Friday, December 16, 2011

Divine Nature Reserves

 Fossil feather of Archaeopteryx

Mystery of Feathers
Modern evolutionary biology is unable to explain the origins of feather. Classical Darwinism has not been sufficient to give reasons for the rise of this enigmatic structure in nature or why different parts of bird skin produce different types of feathers.

Saying that God has created feathers is not a scientific explanation. It is a religious expression that does not give us new information about the origins of feathers. 

So what is needed is patience, careful additional research and new discoveries that provide more detailed information for better theories that could explain the origins of this wonder of Creation!

We are been helped to grow up and to learn more about ourselves and about the nature by our God who wants to teach us more about life.

He says "I will instruct thee and teach thee in the way which thou shalt go; I will guide thee with Mine eye." (Psalm 32:8)

One way to do this is by depositing important information in places for humans to discover when they have learned enough to understand the meaning of what they see: Charles Darwin published the Origin of Species on 24 November 1859. The Archeopteryx feather was discovered in Solnhofen divine Nature Reserve in 1860.

Nature Reserves
World's Nature Reserves are governmental attempts to preserve at least something of natural environments are threatened by natural expansion of human settlement and by exploitation of natural sources of energy, oil, gas, minerals and other things used and valued by homo sapiens sapiens, the landlords of this Blue Marble. Nature Reserves include representative and possibly rare habitats of life, fauna and flora, and landscapes that we like at least our grandchildren to be able to see. (Well, Grand Canyon they probably will.)

In scientific discussions divine Nature Reserves are called Konservat-Lagerstätten where "deposits known for the exceptional preservation of fossilized organisms, where the soft parts are preserved in the form of impressions or casts."

Divine lithography
The suggested theological term divine Nature Reserve was born when I was studying the original discovery of Archaeopteryx (Greek for ancient bird) with the 1860 finding of the famed feather fossil near Solnhofen in Germany and its consequent description by Christian Erich Hermann von Meyer (1801-1869) in Archeopteryx lithographica (1861).

For, theologically speaking, God of Israel had a problem.

He had created something so extraordinary in the Tree of Life that it gave Him all the reason in the world to be proud of it. But who would share His joy of creation? The only creature that would one day have the brain capacity to understand this masterpiece and who hopefully would praise the One who has created it is still some 150 million human years in the future.

In order for Mr Adam to see this amazing work and to praise Him for it God goes to some length of planning and work.

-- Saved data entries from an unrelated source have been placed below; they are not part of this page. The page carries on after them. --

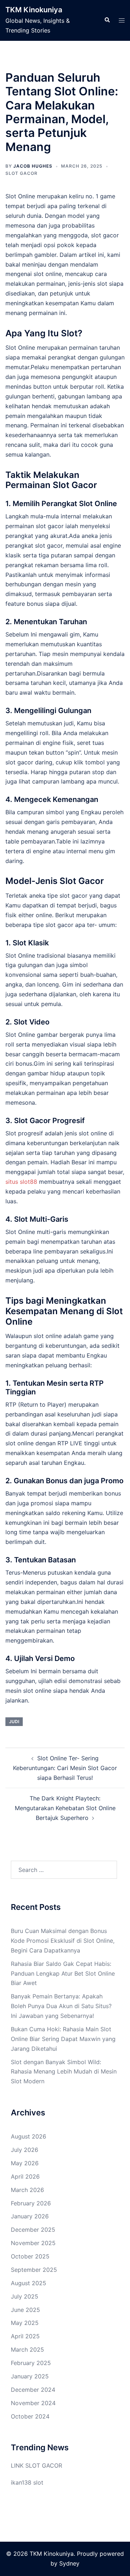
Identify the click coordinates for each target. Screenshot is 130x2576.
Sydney (69, 2563)
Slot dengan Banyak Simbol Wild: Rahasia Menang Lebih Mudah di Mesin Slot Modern (64, 2071)
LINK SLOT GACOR (36, 2465)
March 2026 (27, 2189)
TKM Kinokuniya (33, 9)
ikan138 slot (27, 2482)
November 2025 (33, 2243)
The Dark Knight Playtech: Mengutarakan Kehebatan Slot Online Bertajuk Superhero (65, 1808)
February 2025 (31, 2362)
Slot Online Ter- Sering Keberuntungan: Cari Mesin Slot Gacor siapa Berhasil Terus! (65, 1768)
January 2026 (30, 2216)
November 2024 (33, 2403)
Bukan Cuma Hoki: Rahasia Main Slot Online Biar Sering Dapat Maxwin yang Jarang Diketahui (63, 2038)
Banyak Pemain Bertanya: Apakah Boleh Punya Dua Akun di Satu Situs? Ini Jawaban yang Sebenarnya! (61, 2006)
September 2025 (34, 2269)
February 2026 (31, 2203)
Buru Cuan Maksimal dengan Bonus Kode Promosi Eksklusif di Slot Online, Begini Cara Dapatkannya (62, 1940)
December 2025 (33, 2229)
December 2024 (33, 2389)
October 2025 (30, 2256)
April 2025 (25, 2336)
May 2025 (25, 2322)
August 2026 (28, 2136)
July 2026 (24, 2149)
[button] (107, 20)
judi (14, 1721)
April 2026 (25, 2176)
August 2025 (28, 2283)
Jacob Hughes (32, 166)
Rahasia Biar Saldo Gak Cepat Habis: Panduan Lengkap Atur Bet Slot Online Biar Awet (63, 1973)
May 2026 (25, 2163)
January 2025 (30, 2376)
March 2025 (27, 2349)
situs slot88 (21, 1181)
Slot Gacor (21, 173)
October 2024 (30, 2416)
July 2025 (24, 2296)
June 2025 (25, 2309)
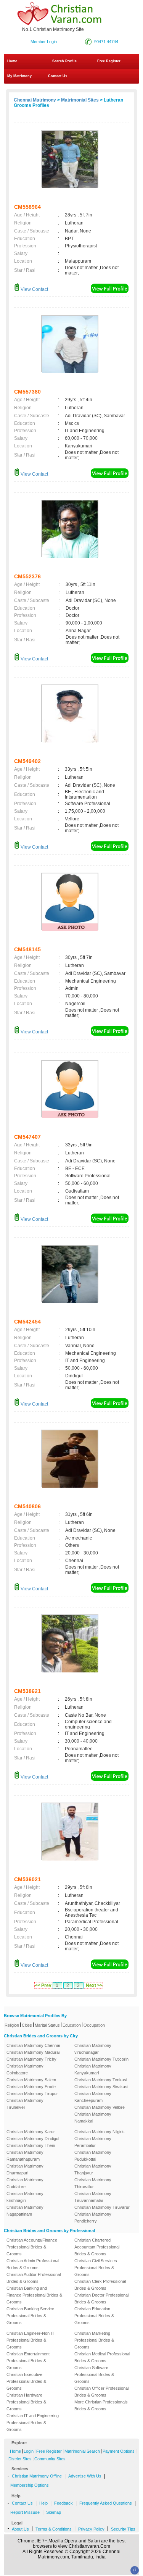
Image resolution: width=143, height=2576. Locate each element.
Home (12, 61)
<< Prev (43, 1985)
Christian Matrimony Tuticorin (101, 2059)
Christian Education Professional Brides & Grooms (94, 2315)
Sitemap (53, 2512)
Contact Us (57, 76)
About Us (20, 2529)
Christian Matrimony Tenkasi (100, 2079)
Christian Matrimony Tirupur (32, 2093)
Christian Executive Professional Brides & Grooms (26, 2381)
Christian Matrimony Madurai (32, 2052)
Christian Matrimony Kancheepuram (92, 2097)
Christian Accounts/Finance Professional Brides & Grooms (31, 2247)
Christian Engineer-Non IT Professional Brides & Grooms (30, 2340)
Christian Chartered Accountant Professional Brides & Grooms (96, 2247)
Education (72, 2025)
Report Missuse (25, 2512)
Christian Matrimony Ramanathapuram (24, 2155)
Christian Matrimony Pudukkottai (92, 2155)
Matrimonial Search (82, 2451)
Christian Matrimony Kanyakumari (92, 2069)
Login (29, 2451)
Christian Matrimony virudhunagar (92, 2049)
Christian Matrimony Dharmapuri (24, 2169)
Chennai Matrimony (35, 100)
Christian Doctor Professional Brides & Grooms (101, 2298)
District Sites (20, 2459)
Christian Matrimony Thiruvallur (92, 2183)
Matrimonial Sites (80, 100)
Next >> (94, 1985)
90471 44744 (106, 41)
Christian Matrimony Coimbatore (24, 2069)
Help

The Bird of God, Urvogel, has very delicate bone structure and even some more delicate things growing differently in different parts of its skin called in English "feathers". Both its overall design and the feathers would be crucial for Mr Adam to be able to realize what this wondrous creation was. But how on earth to preserve the delicate parts for over a hundred million years of highly dynamic movements and modifications of Earth's volatile crust?

Introduce lithography!

God carefully created the perfect material for printing images of delicate things, even jellyfish.

The Solnhofen Plattenkalk is a Jurassic Konservat-Lagerstätte that preserves a rare assemblage of fossilized organisms, including highly detailed imprints of soft bodied organisms such as sea jellies. The most familiar fossils of the Solnhofen Plattenkalk include the early bird Archaeopteryx preserved in such detail that they are among the most famous and most beautiful fossils in the world. The Solnhofen beds lie in the German state of Bavaria (Bayern), halfway between Nuremberg (Nürnberg) and Munich (München) and were originally quarried as a source of Lithographic limestone.

The fine-grained texture of the mud silt forming the limestone from the Solnhofen area (which is composed mainly of the towns of Solnhofen and Eichstätt) is ideal for making lithographic plates, and extensive quarrying in the 19th century revealed many fossil finds, as commemorated in the name Archaeopteryx lithographica, all the specimens of which come from these deposits. The closest modern analogue to the Solnhofen conditions is said to be Orca Basin in the northern Gulf of Mexico, though that area is much deeper than the Solnhofen lagoons.
Solnhofen Plattenkalk wikipedia

Alois Senefelder (1771-1834) invented the technique of lithography in which Solnhofen limestone was exclusively used. This depicts Afghan royal soldiers in the Durrani period (James Rattray 1847).

God of Israel made at least ten lithographies in Solnhofen limestone of the amazing Archepteryx, the Bird of God. This is the Berlin specimen (God 150 mya) (wikimedia).